··· LISTING ···

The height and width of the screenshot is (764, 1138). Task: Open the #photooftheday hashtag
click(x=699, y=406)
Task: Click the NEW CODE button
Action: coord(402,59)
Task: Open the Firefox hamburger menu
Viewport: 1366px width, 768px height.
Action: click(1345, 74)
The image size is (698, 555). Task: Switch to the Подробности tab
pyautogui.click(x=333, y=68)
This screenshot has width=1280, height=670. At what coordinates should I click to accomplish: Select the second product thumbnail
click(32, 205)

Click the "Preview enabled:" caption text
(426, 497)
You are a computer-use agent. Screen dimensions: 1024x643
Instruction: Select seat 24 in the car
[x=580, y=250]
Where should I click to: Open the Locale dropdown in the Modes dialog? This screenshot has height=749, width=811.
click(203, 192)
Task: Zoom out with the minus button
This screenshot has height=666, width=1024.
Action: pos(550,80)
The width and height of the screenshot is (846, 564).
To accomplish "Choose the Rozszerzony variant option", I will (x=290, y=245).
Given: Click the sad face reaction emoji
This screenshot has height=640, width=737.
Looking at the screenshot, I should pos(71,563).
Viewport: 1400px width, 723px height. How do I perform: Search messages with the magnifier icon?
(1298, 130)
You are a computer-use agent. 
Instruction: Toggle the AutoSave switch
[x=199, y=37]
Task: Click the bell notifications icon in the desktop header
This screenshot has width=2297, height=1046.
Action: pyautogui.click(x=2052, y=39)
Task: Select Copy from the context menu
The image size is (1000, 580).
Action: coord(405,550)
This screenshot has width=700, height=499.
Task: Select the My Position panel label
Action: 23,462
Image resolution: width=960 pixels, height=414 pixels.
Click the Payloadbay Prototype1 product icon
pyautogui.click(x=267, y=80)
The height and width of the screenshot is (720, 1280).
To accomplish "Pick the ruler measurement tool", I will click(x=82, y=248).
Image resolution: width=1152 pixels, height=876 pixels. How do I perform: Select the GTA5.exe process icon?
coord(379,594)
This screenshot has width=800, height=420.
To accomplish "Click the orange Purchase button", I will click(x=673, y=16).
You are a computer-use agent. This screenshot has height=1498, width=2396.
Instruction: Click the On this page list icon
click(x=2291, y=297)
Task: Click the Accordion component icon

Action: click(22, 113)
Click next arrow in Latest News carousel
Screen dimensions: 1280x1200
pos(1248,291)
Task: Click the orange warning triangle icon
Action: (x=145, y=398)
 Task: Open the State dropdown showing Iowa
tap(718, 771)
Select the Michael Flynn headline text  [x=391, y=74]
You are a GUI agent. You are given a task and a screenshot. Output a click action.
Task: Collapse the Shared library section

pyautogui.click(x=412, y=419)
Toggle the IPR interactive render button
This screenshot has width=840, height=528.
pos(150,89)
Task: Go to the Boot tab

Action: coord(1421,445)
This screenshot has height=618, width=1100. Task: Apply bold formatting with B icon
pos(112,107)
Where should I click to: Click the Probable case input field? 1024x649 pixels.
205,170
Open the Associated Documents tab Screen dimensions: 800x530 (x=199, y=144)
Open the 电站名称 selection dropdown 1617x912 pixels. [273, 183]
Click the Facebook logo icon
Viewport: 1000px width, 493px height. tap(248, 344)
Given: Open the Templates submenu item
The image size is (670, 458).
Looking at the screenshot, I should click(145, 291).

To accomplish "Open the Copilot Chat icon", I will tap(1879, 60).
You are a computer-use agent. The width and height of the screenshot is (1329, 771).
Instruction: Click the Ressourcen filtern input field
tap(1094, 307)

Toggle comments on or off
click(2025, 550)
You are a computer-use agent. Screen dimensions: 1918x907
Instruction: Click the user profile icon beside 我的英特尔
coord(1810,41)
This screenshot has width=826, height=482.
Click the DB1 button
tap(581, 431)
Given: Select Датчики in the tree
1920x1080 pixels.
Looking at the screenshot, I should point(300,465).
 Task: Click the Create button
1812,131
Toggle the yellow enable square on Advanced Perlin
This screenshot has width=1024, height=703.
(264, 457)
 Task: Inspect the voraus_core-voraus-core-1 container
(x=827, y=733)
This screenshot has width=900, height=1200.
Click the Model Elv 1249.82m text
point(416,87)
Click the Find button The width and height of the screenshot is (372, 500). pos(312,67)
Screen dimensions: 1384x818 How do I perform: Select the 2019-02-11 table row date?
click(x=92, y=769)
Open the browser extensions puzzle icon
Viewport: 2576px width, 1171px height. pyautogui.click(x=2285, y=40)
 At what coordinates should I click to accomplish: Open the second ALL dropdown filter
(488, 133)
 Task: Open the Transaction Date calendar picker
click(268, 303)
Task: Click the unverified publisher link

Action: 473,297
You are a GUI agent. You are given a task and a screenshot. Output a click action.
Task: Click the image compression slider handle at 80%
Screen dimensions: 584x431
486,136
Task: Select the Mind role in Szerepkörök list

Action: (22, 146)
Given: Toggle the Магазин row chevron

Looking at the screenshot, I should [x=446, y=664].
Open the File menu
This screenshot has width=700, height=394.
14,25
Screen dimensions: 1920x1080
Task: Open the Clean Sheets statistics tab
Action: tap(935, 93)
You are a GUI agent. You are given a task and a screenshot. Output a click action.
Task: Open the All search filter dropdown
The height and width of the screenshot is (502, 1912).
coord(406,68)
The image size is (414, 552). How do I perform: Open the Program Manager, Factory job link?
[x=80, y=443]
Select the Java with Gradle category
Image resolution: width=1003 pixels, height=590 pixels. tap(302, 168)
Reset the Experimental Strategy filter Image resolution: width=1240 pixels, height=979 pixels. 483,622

···

WORK TO DO — Copy out all of the material above, line for line, with nothing changed.

EXERCISE SOLUTION —
The height and width of the screenshot is (764, 1138). Task: Open the #photooftheday hashtag
click(x=699, y=406)
Task: Click the NEW CODE button
Action: coord(402,59)
Task: Open the Firefox hamburger menu
Viewport: 1366px width, 768px height.
Action: click(1345, 74)
The image size is (698, 555). Task: Switch to the Подробности tab
pyautogui.click(x=333, y=68)
This screenshot has width=1280, height=670. At what coordinates should I click to accomplish: Select the second product thumbnail
click(32, 205)

Click the "Preview enabled:" caption text
(426, 497)
You are a computer-use agent. Screen dimensions: 1024x643
Instruction: Select seat 24 in the car
[x=580, y=250]
Where should I click to: Open the Locale dropdown in the Modes dialog? This screenshot has height=749, width=811.
click(203, 192)
Task: Zoom out with the minus button
This screenshot has height=666, width=1024.
Action: pos(550,80)
The width and height of the screenshot is (846, 564).
To accomplish "Choose the Rozszerzony variant option", I will (x=290, y=245).
Given: Click the sad face reaction emoji
This screenshot has height=640, width=737.
Looking at the screenshot, I should pos(71,563).
Viewport: 1400px width, 723px height. How do I perform: Search messages with the magnifier icon?
(1298, 130)
You are a computer-use agent. 
Instruction: Toggle the AutoSave switch
[x=199, y=37]
Task: Click the bell notifications icon in the desktop header
This screenshot has width=2297, height=1046.
Action: pyautogui.click(x=2052, y=39)
Task: Select Copy from the context menu
The image size is (1000, 580).
Action: coord(405,550)
This screenshot has width=700, height=499.
Task: Select the My Position panel label
Action: 23,462
Image resolution: width=960 pixels, height=414 pixels.
Click the Payloadbay Prototype1 product icon
pyautogui.click(x=267, y=80)
The height and width of the screenshot is (720, 1280).
To accomplish "Pick the ruler measurement tool", I will click(x=82, y=248).
Image resolution: width=1152 pixels, height=876 pixels. How do I perform: Select the GTA5.exe process icon?
coord(379,594)
This screenshot has width=800, height=420.
To accomplish "Click the orange Purchase button", I will click(x=673, y=16).
You are a computer-use agent. This screenshot has height=1498, width=2396.
Instruction: Click the On this page list icon
click(x=2291, y=297)
Task: Click the Accordion component icon

Action: click(22, 113)
Click next arrow in Latest News carousel
Screen dimensions: 1280x1200
pos(1248,291)
Task: Click the orange warning triangle icon
Action: (x=145, y=398)
 Task: Open the State dropdown showing Iowa
tap(718, 771)
Select the Michael Flynn headline text  [x=391, y=74]
You are a GUI agent. You are given a task and a screenshot. Output a click action.
Task: Collapse the Shared library section

pyautogui.click(x=412, y=419)
Toggle the IPR interactive render button
This screenshot has width=840, height=528.
pos(150,89)
Task: Go to the Boot tab

Action: coord(1421,445)
This screenshot has height=618, width=1100. Task: Apply bold formatting with B icon
pos(112,107)
Where should I click to: Click the Probable case input field? 1024x649 pixels.
205,170
Open the Associated Documents tab Screen dimensions: 800x530 (x=199, y=144)
Open the 电站名称 selection dropdown 1617x912 pixels. [273, 183]
Click the Facebook logo icon
Viewport: 1000px width, 493px height. tap(248, 344)
Given: Open the Templates submenu item
The image size is (670, 458).
Looking at the screenshot, I should click(145, 291).

To accomplish "Open the Copilot Chat icon", I will tap(1879, 60).
You are a computer-use agent. The width and height of the screenshot is (1329, 771).
Instruction: Click the Ressourcen filtern input field
tap(1094, 307)

Toggle comments on or off
click(2025, 550)
You are a computer-use agent. Screen dimensions: 1918x907
Instruction: Click the user profile icon beside 我的英特尔
coord(1810,41)
This screenshot has width=826, height=482.
Click the DB1 button
tap(581, 431)
Given: Select Датчики in the tree
1920x1080 pixels.
Looking at the screenshot, I should point(300,465).
 Task: Click the Create button
1812,131
Toggle the yellow enable square on Advanced Perlin
This screenshot has width=1024, height=703.
(264, 457)
 Task: Inspect the voraus_core-voraus-core-1 container
(x=827, y=733)
This screenshot has width=900, height=1200.
Click the Model Elv 1249.82m text
point(416,87)
Click the Find button The width and height of the screenshot is (372, 500). pos(312,67)
Screen dimensions: 1384x818 How do I perform: Select the 2019-02-11 table row date?
click(x=92, y=769)
Open the browser extensions puzzle icon
Viewport: 2576px width, 1171px height. pyautogui.click(x=2285, y=40)
 At what coordinates should I click to accomplish: Open the second ALL dropdown filter
(488, 133)
 Task: Open the Transaction Date calendar picker
click(268, 303)
Task: Click the unverified publisher link

Action: 473,297
You are a GUI agent. You are given a task and a screenshot. Output a click action.
Task: Click the image compression slider handle at 80%
Screen dimensions: 584x431
486,136
Task: Select the Mind role in Szerepkörök list

Action: (22, 146)
Given: Toggle the Магазин row chevron

Looking at the screenshot, I should [x=446, y=664].
Open the File menu
This screenshot has width=700, height=394.
14,25
Screen dimensions: 1920x1080
Task: Open the Clean Sheets statistics tab
Action: tap(935, 93)
You are a GUI agent. You are given a task and a screenshot. Output a click action.
Task: Open the All search filter dropdown
The height and width of the screenshot is (502, 1912).
coord(406,68)
The image size is (414, 552). How do I perform: Open the Program Manager, Factory job link?
[x=80, y=443]
Select the Java with Gradle category
Image resolution: width=1003 pixels, height=590 pixels. tap(302, 168)
Reset the Experimental Strategy filter Image resolution: width=1240 pixels, height=979 pixels. 483,622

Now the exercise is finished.